* WHAT THE TASK REQUIRES
Search the data below for the string "comment". Extract every line that contains it.

Recorded data:
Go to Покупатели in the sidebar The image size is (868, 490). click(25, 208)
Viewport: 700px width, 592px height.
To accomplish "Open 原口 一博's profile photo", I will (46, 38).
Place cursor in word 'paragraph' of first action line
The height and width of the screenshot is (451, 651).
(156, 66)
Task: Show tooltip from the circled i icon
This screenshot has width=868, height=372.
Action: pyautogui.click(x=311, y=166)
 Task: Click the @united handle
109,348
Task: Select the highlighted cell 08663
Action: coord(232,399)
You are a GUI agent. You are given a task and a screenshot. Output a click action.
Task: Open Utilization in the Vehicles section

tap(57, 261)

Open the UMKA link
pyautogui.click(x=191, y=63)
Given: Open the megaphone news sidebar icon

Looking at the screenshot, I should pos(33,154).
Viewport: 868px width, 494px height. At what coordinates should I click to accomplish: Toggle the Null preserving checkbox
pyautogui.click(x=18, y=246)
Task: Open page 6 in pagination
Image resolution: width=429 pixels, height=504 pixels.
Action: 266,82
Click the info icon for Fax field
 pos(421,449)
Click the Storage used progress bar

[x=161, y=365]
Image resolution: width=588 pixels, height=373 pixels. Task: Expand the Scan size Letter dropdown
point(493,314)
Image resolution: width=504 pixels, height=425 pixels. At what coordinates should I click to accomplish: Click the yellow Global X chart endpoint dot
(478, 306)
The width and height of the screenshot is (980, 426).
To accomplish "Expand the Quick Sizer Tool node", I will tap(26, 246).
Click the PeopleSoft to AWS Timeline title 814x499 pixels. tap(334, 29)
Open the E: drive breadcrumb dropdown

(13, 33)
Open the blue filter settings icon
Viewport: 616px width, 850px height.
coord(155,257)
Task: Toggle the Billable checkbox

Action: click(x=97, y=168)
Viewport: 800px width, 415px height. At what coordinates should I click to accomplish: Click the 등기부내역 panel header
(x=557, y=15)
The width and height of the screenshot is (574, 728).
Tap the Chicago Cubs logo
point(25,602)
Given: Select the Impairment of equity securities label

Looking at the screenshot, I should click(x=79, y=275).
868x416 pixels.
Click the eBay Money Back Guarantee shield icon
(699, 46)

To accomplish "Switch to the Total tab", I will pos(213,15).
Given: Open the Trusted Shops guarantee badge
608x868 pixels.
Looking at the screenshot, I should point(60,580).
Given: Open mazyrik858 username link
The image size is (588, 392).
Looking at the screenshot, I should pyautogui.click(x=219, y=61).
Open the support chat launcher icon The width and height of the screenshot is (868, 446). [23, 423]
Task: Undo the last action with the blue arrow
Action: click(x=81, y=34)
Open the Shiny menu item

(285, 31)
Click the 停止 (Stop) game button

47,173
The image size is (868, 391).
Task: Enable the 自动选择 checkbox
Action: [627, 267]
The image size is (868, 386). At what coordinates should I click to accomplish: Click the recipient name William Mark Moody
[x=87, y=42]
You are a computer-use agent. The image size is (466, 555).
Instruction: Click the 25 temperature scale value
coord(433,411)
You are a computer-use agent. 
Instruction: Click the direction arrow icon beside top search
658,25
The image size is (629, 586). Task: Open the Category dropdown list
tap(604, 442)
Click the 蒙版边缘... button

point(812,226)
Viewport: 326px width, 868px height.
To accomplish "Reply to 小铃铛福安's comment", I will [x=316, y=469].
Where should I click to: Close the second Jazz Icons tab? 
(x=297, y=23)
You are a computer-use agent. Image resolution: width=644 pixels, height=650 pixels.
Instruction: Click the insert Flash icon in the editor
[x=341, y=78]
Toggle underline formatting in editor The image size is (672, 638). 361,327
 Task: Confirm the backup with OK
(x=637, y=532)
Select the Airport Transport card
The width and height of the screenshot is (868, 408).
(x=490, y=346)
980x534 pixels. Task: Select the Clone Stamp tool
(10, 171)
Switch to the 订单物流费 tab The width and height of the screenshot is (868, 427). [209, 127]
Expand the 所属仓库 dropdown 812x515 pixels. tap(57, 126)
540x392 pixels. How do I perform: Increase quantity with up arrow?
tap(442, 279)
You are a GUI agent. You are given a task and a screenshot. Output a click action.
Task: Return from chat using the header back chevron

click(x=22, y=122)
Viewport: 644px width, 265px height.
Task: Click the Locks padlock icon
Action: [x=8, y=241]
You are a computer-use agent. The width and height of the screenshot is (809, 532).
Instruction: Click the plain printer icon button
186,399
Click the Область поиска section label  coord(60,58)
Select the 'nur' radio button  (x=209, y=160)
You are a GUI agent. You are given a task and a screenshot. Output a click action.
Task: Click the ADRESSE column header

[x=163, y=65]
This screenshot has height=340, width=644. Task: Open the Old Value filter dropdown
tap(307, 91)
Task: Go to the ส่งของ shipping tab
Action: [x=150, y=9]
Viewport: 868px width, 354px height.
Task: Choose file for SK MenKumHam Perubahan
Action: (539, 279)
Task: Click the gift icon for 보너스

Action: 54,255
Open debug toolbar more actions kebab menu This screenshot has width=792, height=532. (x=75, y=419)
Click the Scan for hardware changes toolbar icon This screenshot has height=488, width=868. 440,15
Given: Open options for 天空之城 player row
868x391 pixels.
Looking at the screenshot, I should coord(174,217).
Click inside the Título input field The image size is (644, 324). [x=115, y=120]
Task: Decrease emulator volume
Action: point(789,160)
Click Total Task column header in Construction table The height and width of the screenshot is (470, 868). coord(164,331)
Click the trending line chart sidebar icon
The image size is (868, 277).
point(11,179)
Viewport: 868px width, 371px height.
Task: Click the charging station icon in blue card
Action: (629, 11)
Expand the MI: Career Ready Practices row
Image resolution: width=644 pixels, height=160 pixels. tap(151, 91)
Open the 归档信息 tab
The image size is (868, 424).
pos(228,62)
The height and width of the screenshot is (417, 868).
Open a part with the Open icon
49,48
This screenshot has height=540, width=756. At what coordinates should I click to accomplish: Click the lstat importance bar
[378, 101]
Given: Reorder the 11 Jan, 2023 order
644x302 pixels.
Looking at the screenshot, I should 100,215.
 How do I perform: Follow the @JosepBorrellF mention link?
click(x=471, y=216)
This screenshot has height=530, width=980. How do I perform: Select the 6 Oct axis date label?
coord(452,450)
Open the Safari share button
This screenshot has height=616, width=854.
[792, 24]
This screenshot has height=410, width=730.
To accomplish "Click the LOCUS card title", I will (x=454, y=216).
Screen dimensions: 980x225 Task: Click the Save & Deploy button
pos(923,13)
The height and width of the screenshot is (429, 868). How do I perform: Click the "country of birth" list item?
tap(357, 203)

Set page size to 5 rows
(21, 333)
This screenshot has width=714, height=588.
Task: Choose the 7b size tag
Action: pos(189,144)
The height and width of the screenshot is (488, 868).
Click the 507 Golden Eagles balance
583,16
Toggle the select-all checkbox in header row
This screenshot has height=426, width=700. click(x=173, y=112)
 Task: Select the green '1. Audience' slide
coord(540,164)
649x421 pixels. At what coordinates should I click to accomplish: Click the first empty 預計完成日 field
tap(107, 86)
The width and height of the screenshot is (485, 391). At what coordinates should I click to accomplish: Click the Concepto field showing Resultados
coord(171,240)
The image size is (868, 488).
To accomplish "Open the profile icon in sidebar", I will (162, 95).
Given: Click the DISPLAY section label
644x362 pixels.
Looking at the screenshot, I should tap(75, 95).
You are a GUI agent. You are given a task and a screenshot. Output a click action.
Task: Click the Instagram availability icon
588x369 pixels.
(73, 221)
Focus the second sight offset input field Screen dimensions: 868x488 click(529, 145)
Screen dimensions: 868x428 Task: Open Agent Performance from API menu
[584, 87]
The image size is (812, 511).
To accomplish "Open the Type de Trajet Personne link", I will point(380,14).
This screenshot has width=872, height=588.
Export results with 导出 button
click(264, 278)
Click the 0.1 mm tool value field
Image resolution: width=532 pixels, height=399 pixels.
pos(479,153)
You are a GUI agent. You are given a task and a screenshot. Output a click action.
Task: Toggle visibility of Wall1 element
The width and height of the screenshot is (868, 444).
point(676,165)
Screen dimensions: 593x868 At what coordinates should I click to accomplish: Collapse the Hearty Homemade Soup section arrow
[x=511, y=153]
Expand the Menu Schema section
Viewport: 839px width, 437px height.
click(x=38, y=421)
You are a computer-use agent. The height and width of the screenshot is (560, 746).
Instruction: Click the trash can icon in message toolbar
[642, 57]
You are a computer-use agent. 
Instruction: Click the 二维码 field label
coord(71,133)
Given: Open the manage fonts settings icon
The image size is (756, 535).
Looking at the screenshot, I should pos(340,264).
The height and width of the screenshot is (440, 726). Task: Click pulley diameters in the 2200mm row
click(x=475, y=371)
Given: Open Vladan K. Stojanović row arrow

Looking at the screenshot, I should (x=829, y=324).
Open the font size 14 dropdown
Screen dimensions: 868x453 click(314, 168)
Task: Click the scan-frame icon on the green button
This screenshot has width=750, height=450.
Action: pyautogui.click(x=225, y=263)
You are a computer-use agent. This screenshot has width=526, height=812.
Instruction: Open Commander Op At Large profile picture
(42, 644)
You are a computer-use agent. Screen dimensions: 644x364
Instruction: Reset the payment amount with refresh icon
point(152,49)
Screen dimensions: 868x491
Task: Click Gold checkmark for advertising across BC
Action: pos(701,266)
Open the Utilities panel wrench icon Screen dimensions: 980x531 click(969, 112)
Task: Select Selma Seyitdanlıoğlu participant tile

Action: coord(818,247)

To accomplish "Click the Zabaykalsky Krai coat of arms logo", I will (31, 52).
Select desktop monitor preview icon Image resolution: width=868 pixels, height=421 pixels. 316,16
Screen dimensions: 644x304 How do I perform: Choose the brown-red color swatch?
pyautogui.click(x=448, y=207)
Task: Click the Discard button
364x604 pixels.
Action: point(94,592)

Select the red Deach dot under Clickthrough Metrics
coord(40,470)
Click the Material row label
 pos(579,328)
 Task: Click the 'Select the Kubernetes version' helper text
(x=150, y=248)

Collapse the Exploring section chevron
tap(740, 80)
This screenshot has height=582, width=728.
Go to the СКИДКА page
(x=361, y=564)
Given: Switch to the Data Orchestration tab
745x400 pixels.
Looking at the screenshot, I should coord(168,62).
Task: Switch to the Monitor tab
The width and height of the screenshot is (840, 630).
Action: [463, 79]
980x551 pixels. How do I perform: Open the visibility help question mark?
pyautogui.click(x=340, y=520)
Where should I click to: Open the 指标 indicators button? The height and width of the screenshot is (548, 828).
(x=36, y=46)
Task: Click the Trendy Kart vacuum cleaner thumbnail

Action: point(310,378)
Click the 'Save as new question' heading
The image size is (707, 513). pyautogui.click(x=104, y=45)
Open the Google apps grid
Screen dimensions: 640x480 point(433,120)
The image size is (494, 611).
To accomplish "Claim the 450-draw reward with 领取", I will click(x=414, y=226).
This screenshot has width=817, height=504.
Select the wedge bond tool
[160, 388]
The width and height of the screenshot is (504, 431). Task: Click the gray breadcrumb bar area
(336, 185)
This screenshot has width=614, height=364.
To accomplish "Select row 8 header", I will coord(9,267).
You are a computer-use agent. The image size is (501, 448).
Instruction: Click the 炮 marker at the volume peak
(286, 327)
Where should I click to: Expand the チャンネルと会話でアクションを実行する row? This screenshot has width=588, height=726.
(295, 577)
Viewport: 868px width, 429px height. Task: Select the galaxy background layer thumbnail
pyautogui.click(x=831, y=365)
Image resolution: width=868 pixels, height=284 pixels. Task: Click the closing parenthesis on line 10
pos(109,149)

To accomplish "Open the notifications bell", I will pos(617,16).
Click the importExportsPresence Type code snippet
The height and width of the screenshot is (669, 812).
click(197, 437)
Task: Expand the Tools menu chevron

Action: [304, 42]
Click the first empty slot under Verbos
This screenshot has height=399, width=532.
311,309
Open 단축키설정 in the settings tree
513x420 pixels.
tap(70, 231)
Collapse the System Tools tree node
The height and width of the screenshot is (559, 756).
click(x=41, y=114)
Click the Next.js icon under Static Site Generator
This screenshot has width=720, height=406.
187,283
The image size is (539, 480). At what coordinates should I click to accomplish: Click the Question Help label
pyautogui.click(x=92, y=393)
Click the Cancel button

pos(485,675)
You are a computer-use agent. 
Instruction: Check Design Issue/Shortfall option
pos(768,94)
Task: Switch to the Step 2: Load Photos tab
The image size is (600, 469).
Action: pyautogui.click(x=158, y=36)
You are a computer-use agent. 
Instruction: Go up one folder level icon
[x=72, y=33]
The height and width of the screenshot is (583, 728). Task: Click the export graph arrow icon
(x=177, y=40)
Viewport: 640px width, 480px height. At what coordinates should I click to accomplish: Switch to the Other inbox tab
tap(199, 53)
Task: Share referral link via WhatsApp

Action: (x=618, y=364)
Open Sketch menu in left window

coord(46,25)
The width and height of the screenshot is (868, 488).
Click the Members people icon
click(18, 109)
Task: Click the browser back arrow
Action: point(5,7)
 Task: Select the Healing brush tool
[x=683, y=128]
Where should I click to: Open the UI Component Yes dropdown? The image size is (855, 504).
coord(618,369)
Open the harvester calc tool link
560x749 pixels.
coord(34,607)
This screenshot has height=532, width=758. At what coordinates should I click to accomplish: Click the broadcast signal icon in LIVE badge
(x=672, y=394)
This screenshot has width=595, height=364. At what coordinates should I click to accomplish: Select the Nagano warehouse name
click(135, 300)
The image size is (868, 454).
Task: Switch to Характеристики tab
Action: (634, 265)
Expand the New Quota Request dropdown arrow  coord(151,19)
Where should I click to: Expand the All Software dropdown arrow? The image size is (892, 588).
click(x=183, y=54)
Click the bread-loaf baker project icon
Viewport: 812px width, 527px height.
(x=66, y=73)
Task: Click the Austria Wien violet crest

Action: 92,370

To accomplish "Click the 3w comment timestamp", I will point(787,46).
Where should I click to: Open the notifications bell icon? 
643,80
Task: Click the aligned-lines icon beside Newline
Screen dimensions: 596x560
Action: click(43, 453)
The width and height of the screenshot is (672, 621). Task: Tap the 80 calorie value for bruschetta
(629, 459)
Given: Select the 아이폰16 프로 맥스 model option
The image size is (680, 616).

* OUTPUT FOR THIS EXERCISE
To accomplish "Reply to 小铃铛福安's comment", I will [x=316, y=469].
To accomplish "Click the 3w comment timestamp", I will point(787,46).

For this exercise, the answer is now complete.